Einen Tag vor der Konstituierung des neues Bundestags haben die Parteien die Nominierung ihrer Kandidaten für das Präsidium abgeschlossen. Die SPD stellte den amtierenden Präsidenten des Parlaments, Wolfgang Thierse, und die Vizepräsidentin Susanne Kastner, als Kandidaten für ihre beiden Stellvertreterposten auf.

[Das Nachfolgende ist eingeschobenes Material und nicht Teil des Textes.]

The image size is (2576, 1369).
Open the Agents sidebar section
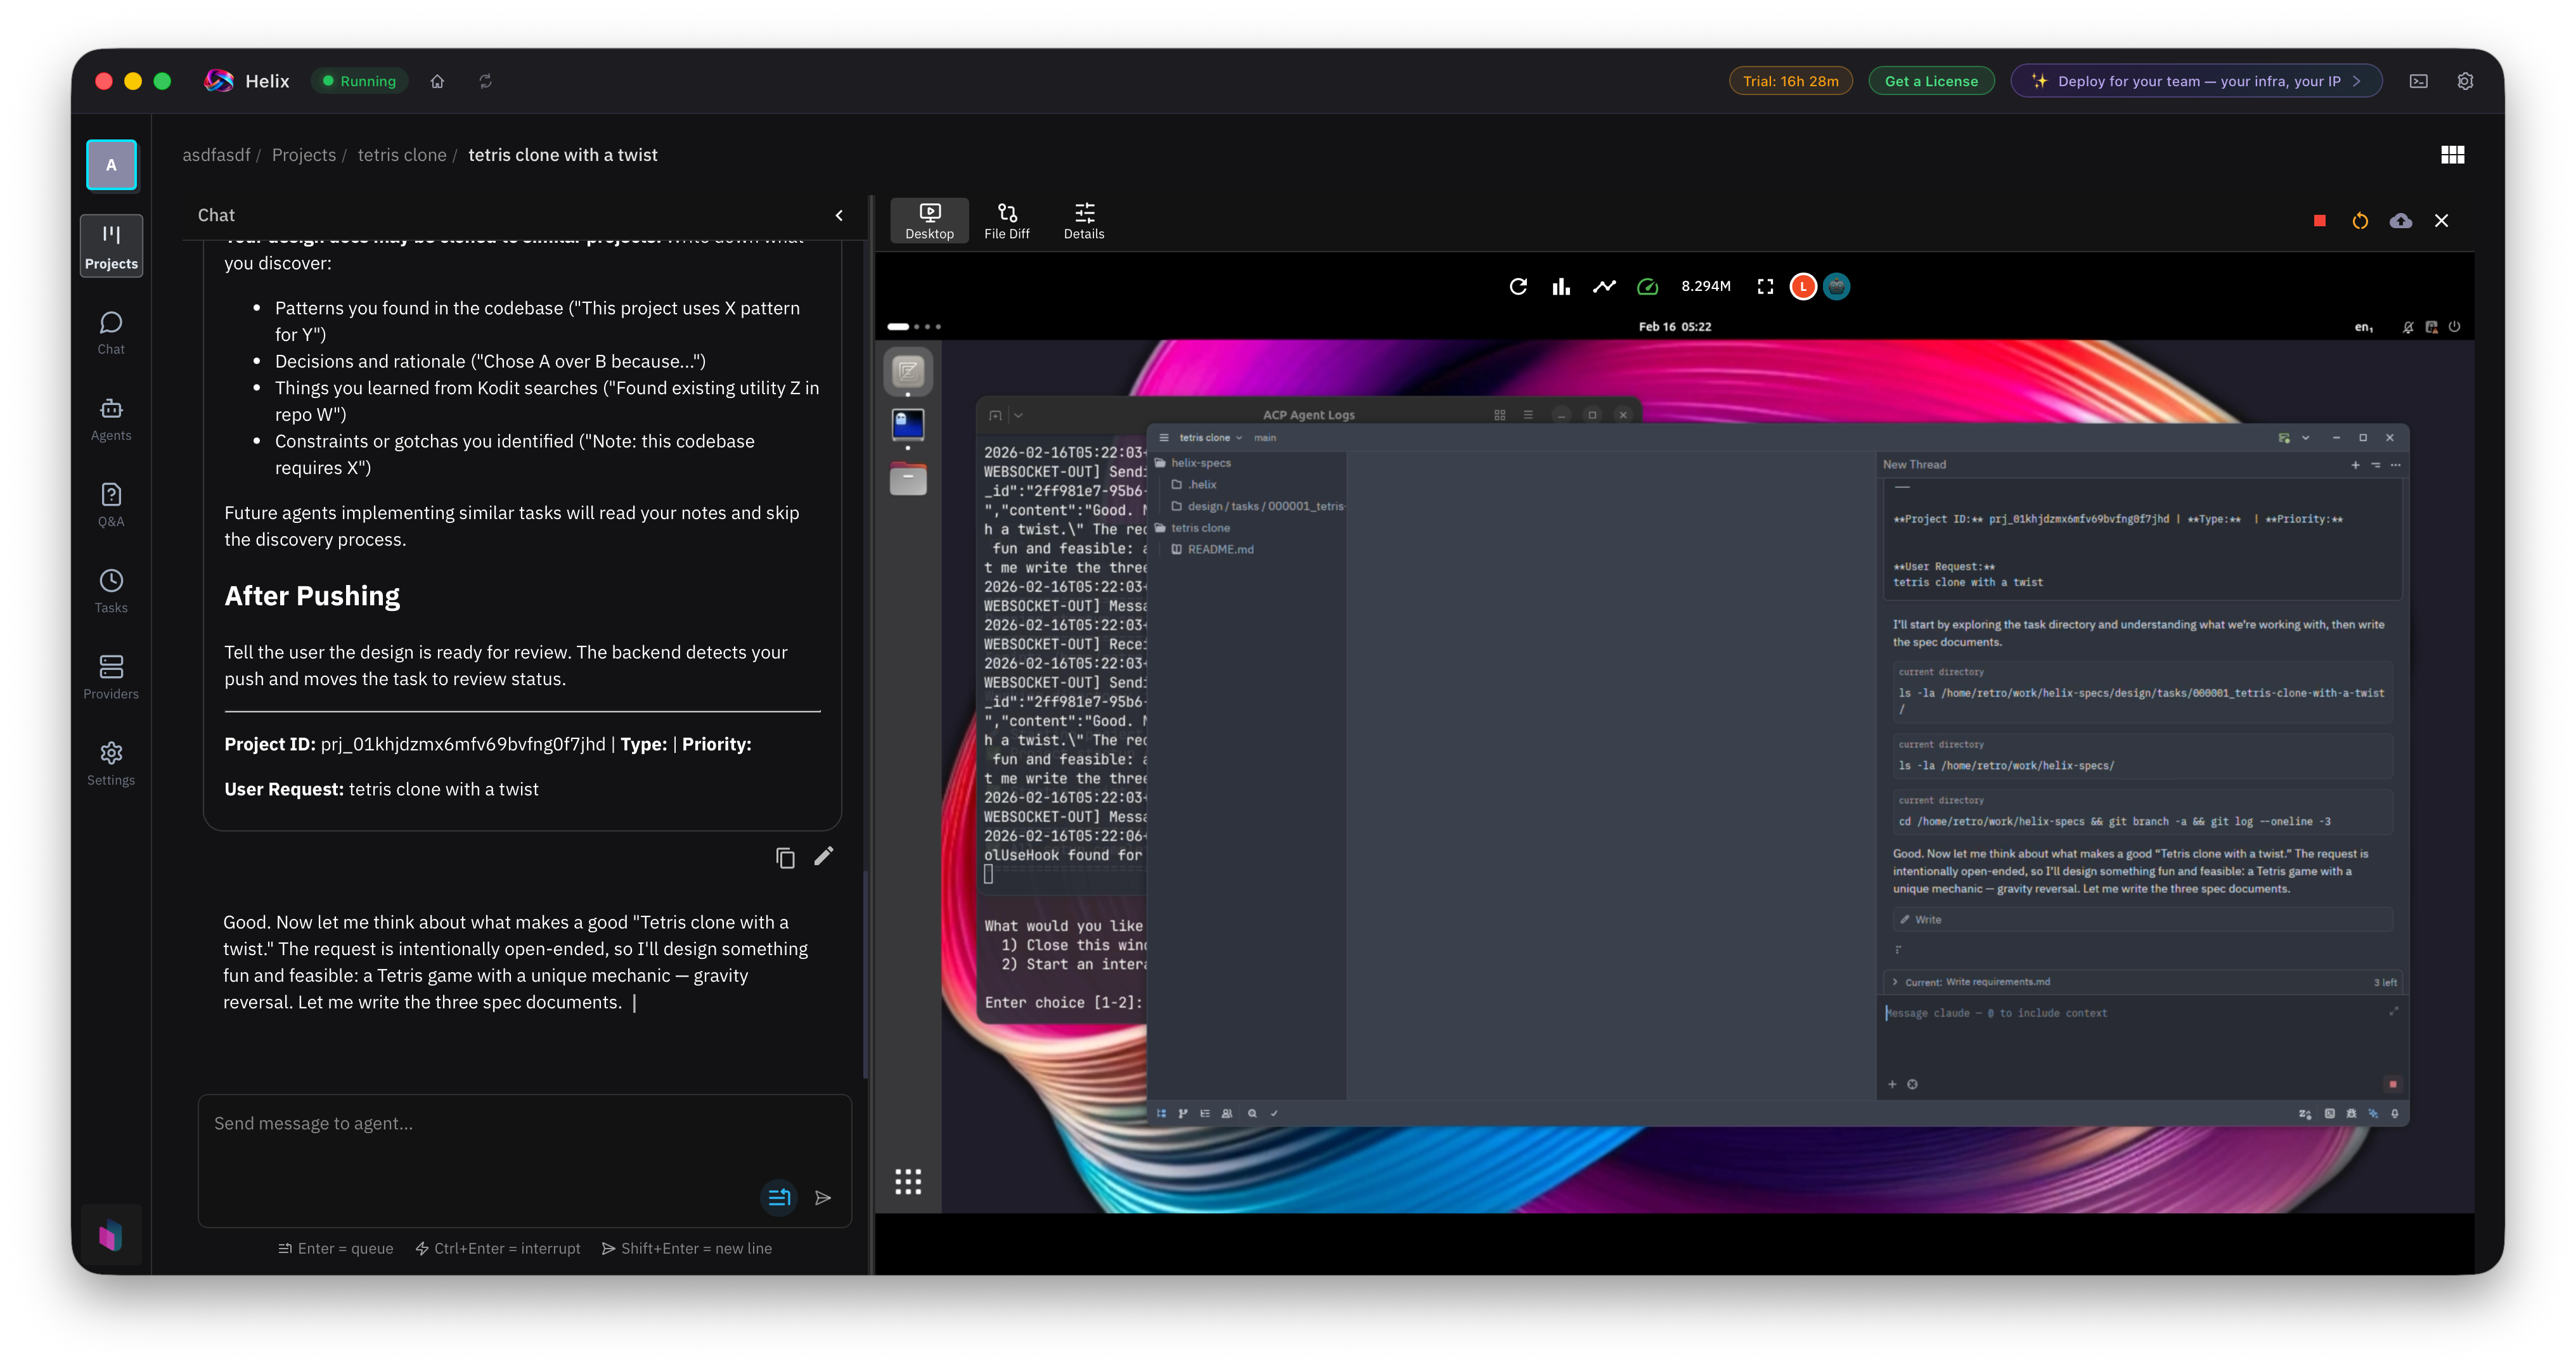click(x=111, y=419)
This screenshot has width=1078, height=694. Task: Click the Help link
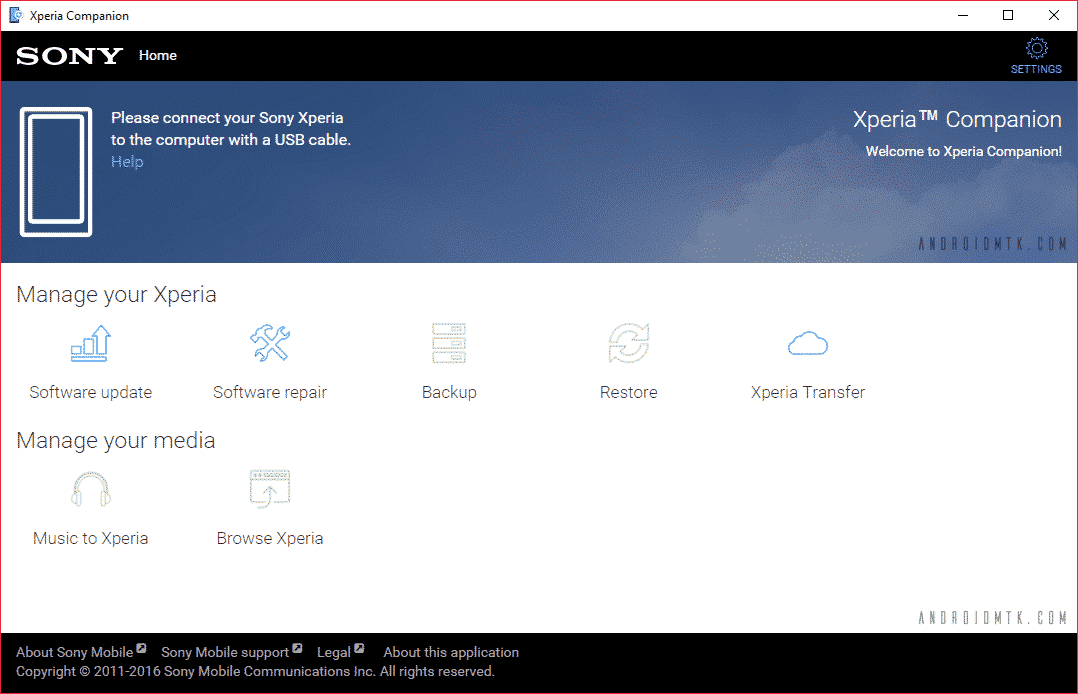[x=127, y=162]
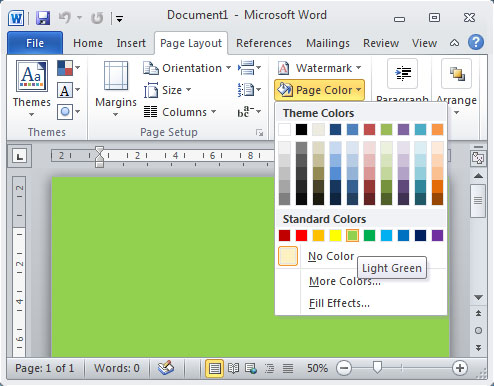Switch to Print Layout view button
This screenshot has height=386, width=494.
(214, 368)
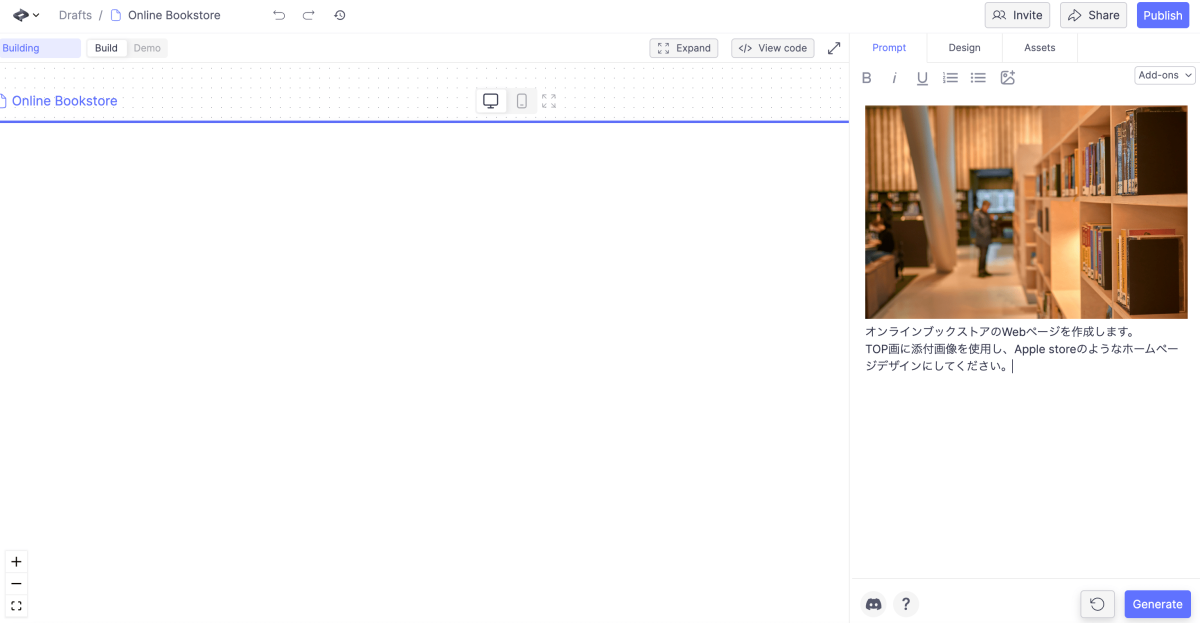Add image to prompt via image icon
The image size is (1200, 623).
tap(1007, 78)
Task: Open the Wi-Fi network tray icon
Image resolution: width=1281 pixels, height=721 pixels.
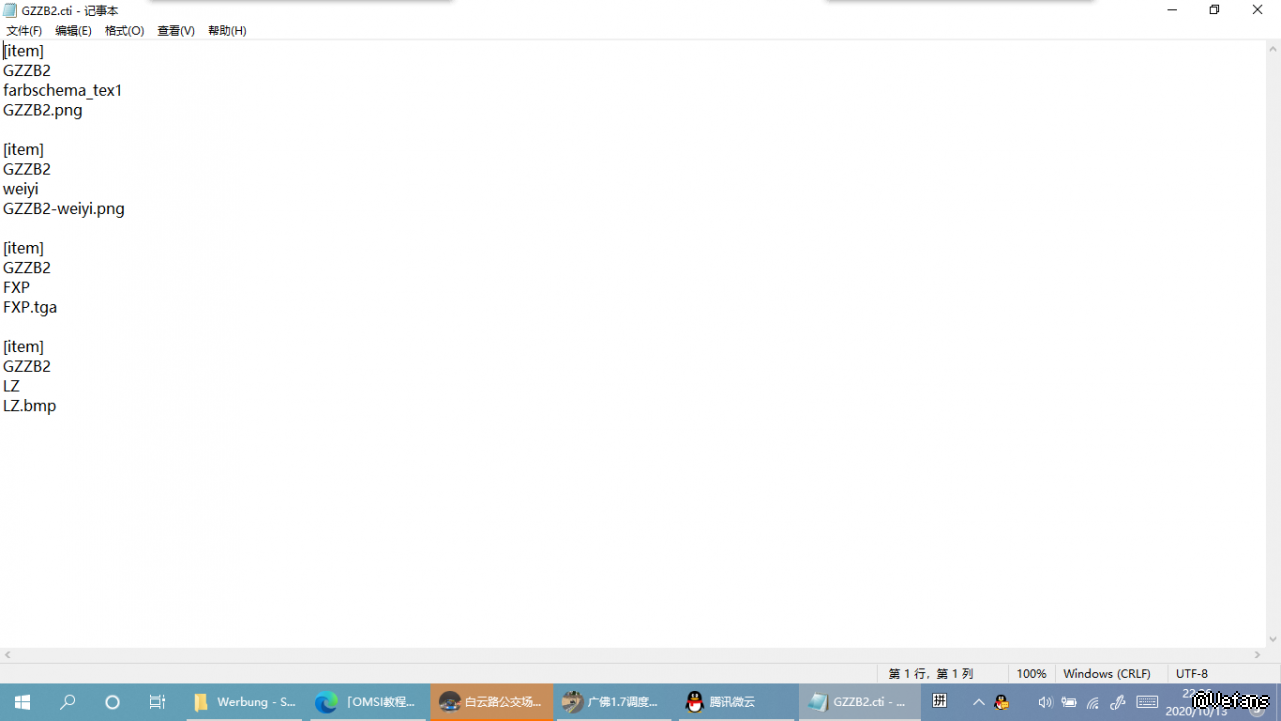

HB BERLIN. Die CSU nominierte die stellvertretende Fraktionschefin Gerda Hasselfeldt für ihren Vizeposten. Da CDU, FDP und Grüne ihre Kandidaten bereits benannt hatten, ist damit klar, wer am Dienstag mit dem designierten Parlamentspräsidenten Norbert Lammert (CDU) in die künftige Führung des Bundestags gewählt werden soll. Nach der Konstituierung werden Bundeskanzler Gerhard Schröder und seine Minister gemäß dem Grundgesetz entlassen, aber mit der Weiterführung ihrer Ämter beauftragt.

SPD und CSU stellten als letzte der im Bundestag vertretenen Parteien ihre Kandidaten für das Präsidium auf. Die Verteilung der Posten war Teil der Vereinbarung zwischen Union und SPD für ihre Koalitionsverhandlungen. Danach stellt die CDU mit Lammert den Parlamentspräsidenten. Der Präsident und die Stellvertreter werden für die Dauer der Wahlperiode gewählt. Protokollarisch hat der Bundestagspräsident das zweithöchste Staatsamt inne - hinter dem Bundespräsidenten. Er präsentiert den Bundestag bei öffentlichen Veranstaltungen, regelt die Parlamentsgeschäfte und leitet die Plenarsitzungen - möglichst gerecht und überparteilich.

Die SPD erhielt zwei Vizeposten; Thierse und Kastner wurden mit deutlicher Mehrheit dafür nominiert. Thierse und Lammert tauschen praktisch die Posten. Hasselfeldt war im Wahlkampfteam der Union für Verbraucherschutz und Landwirtschaft zuständig; dieses Ressort erhält nun der parteiintern umstrittene Sozialexperte Horst Seehofer.

FDP, Grüne und Linkspartei erhalten im neuen Bundestag je einen Vizeposten. Die FDP hatte dafür Amtsinhaber Hermann Otto Solms nominiert, die Grünen die Ex-Fraktionschefin Katrin Göring-Eckardt, die Linkspartei ihren Parteichef Lothar Bisky. Präsident und Vizepräsidenten sollen auf der Basis von Absprachen der Fraktionen mit möglichst breiter Mehrheit gewählt werden. Ihre Funktion, zu der vor allem die Leitung von Plenarsitzungen gehört, ist weitgehend repräsentativ, aber protokollarisch hoch angesehen.

Die konstituierende Sitzung am Dienstag, dem letzten Termin in der vom Grundgesetz genannten Frist von 30 Tagen nach der Wahl, wird vom ältesten Abgeordneten eröffnet. Im 16. Bundestag ist dies der bisherige Bundesinnenminister Otto Schily (SPD). Nach dessen Rede wählt das Parlament seine neue Führung.

Da mit der Konstituierung auch die Amtszeit des Bundeskanzlers und der Regierung endet, erhalten Schröder und seine Minister am Dienstagnachmittag von Bundespräsident Horst Köhler ihre Entlassungsurkunden. Sie werden laut Grundgesetz gebeten, bis zur Bildung einer neuen Regierung geschäftsführend im Amt zu bleiben. Mit der Wahl der CDU-Kandidatin Angela Merkel wird nicht vor Mitte November gerechnet, da Union und SPD für ihre Koalitionsverhandlungen rund vier Wochen veranschlagen und die Vereinbarung von Parteitagen am 14. November gebilligt werden soll.